Quoted passage Start Marker

It takes a certain amount of backbone to be a physician, but Glenn Amundson takes that trait to a whole new level: “I’ve been trained, taught, researched, treated and operated on Spine for 25 years,” he says, all but personifying his field of expertise. “I eat and sleep Spine.”

He’s an orthopedic surgeon at Advanced Spine and Orthopaedic Specialists, firmly rooted in Kansas City after a career that started in the Navy following graduation from Annapolis in 1975. He took a position in orthopedics at the University of Kansas Medical Center and became chief of the adult orthopedic spine service before leaving in 2000, and he holds more than 20 medical certifications.

Quoted passage End Marker
Input data Start Marker

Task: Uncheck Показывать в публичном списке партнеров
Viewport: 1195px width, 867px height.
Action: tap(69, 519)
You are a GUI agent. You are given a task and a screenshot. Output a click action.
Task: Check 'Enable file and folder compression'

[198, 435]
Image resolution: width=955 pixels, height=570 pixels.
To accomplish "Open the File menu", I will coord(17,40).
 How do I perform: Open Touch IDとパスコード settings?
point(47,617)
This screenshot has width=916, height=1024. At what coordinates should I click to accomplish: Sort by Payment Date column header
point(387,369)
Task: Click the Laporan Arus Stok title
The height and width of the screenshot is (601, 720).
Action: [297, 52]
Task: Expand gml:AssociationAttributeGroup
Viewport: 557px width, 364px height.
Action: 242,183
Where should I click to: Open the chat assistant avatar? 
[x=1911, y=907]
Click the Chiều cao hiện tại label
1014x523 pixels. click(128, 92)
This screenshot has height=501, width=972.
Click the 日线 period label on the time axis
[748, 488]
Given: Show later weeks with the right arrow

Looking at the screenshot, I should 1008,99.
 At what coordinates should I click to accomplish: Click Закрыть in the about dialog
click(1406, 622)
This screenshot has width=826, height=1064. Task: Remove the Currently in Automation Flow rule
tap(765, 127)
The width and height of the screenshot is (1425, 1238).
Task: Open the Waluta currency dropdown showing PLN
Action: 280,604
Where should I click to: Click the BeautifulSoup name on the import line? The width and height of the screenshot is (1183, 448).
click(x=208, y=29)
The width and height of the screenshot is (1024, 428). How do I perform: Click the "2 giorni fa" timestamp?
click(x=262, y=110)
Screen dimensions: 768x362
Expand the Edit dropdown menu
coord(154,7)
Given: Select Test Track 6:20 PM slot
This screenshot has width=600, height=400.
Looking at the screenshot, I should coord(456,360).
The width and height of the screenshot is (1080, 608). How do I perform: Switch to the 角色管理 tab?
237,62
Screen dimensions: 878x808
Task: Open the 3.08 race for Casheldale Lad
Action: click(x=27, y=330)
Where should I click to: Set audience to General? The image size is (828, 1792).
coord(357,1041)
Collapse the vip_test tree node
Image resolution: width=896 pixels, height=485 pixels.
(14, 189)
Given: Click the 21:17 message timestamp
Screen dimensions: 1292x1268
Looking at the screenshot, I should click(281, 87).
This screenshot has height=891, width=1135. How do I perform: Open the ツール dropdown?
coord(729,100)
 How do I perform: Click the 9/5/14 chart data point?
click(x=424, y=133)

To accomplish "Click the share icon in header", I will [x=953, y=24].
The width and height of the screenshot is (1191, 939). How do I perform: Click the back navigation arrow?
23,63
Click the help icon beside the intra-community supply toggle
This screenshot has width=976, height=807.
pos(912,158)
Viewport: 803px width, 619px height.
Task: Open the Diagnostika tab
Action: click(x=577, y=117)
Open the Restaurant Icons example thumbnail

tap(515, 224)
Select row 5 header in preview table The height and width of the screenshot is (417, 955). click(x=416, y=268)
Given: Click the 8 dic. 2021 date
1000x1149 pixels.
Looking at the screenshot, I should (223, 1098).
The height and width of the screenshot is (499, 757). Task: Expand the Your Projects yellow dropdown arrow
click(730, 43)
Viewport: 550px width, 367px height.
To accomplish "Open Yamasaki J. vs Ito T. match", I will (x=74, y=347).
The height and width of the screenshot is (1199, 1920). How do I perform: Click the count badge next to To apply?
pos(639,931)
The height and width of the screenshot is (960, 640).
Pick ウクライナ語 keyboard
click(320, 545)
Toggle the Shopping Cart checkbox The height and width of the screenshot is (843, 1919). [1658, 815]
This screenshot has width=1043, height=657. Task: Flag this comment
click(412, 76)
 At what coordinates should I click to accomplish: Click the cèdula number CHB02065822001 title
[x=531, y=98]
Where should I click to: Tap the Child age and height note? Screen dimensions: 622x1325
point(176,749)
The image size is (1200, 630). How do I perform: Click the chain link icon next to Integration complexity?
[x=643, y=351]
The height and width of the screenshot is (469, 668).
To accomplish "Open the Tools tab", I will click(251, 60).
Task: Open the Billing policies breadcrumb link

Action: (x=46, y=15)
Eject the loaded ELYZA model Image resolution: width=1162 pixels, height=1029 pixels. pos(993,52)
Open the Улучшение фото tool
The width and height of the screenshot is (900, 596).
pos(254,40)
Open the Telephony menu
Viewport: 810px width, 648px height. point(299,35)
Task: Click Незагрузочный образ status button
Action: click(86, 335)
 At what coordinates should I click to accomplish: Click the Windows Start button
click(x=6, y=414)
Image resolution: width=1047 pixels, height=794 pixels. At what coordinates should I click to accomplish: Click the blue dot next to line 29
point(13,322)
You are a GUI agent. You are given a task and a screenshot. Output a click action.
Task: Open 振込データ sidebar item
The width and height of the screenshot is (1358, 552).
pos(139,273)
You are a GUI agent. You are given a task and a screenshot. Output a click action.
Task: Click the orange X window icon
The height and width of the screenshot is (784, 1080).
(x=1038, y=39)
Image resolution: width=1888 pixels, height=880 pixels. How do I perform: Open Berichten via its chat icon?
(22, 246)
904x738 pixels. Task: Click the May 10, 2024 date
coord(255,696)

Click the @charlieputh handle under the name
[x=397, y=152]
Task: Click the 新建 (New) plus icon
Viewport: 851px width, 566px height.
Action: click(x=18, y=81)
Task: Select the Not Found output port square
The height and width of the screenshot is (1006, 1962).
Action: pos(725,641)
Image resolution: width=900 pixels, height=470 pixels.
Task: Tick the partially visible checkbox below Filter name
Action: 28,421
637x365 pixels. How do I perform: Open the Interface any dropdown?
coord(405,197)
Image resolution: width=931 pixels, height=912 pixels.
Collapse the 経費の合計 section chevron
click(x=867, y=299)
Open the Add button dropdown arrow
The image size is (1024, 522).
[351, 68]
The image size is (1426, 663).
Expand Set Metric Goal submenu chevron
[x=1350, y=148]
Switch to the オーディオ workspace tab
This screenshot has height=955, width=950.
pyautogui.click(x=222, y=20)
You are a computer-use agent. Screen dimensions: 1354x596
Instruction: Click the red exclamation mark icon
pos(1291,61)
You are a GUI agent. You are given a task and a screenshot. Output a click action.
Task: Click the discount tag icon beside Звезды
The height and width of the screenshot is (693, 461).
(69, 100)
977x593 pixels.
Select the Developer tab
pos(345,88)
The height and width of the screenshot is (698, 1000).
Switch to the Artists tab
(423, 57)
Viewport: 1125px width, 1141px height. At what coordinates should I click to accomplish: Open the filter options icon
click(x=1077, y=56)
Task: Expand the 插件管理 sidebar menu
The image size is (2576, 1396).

Input data End Marker

**What to do**:
• A. Summarize the profile of spine surgeon Glenn Amundson in two sentences.
• B. Carry the profile of Glenn Amundson forward, picking up right after its last sentence.

**Numbered responses**:
• A. Glenn Amundson, an orthopedic surgeon at Advanced Spine and Orthopaedic Specialists in Kansas City, says he has trained, taught, researched, treated and operated on Spine for 25 years and that he eats and sleeps Spine. His career began in the Navy after he graduated from Annapolis in 1975, and he later worked in orthopedics at the University of Kansas Medical Center, where he became chief of the adult orthopedic spine service before leaving in 2000; he holds more than 20 medical certifications.

• B.
His life would be consumed by the fascination he holds for his work but for just a few distractions—the challenges of practice in today’s medical climate, he says. Then he bats out the laundry list: “Increasing oversight and regulation, increasing documentation, conversion to electronic medical records [every system is different], decreasing reimbursement for years, more patient denials of care from insurance companies, increasing
costs to practice, malpractice insurance costs and issues, insurance companies acting as the ‘gatekeepers of care’”—it goes on and on, Amundson says.

His hours, divided between clinic and operating rooms at Shawnee Mission Medical Center and Heartland Surgical Specialty Hospital, compel him to take his research, instrument-development work and administrative tasks with him on weekends. But he still tries to find time to get the family to their floating touchstone at the Lake of the Ozarks, where reconnecting and watching the kids on the Wave Runners help him recharge for the coming week. And that helps him keep his focus on his patients. “Everything I do—training, reading, research, time spent—is dedicated to my patients,” Amundson says. “I try to treat every patient like I or my family would want to be treated.”

A career in medicine, he says, is “the single best decision I have made in my life.”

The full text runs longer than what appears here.